+++ Material for the task

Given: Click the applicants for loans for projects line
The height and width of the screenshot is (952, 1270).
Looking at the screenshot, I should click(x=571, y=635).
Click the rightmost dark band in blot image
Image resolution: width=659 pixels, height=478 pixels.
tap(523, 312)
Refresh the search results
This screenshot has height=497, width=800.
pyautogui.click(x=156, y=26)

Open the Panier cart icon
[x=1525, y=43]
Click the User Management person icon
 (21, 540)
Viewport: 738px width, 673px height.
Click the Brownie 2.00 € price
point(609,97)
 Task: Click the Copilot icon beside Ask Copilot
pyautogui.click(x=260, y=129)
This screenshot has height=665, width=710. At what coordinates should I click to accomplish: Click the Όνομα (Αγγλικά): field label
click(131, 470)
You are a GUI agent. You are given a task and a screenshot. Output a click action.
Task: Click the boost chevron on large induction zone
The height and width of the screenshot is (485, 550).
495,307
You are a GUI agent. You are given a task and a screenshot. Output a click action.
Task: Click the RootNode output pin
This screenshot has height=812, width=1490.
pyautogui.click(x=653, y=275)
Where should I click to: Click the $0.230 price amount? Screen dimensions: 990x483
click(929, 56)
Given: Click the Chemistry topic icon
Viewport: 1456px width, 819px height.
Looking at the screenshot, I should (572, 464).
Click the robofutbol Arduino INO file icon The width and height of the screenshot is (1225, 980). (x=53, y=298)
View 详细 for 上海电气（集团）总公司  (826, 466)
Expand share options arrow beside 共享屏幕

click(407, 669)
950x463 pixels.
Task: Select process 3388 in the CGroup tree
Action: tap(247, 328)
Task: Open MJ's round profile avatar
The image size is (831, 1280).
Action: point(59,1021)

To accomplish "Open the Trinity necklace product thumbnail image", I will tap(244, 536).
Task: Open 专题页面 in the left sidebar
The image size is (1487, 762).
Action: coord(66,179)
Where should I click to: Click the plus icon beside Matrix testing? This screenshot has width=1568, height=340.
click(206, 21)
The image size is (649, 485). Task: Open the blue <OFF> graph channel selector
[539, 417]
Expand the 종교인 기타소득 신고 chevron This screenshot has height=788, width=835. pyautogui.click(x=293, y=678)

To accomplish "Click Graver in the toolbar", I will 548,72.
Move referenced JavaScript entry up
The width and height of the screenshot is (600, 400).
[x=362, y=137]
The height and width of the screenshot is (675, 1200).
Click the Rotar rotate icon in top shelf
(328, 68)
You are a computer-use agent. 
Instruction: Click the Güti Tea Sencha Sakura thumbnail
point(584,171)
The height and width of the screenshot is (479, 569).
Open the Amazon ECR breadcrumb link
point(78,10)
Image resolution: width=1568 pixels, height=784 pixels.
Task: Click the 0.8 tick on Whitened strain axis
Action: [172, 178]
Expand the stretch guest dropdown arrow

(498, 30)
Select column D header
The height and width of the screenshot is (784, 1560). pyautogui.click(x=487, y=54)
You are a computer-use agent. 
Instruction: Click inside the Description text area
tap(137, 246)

++++++

• [Your assignment] Look above for the line that contains "The height and width of the screenshot is (952, 1270).". Starting there, transcribe every line exactly until you have copied the line that contains "Click the rightmost dark band in blot image".

• [Result of the exercise]
The height and width of the screenshot is (952, 1270).
Looking at the screenshot, I should click(x=571, y=635).
Click the rightmost dark band in blot image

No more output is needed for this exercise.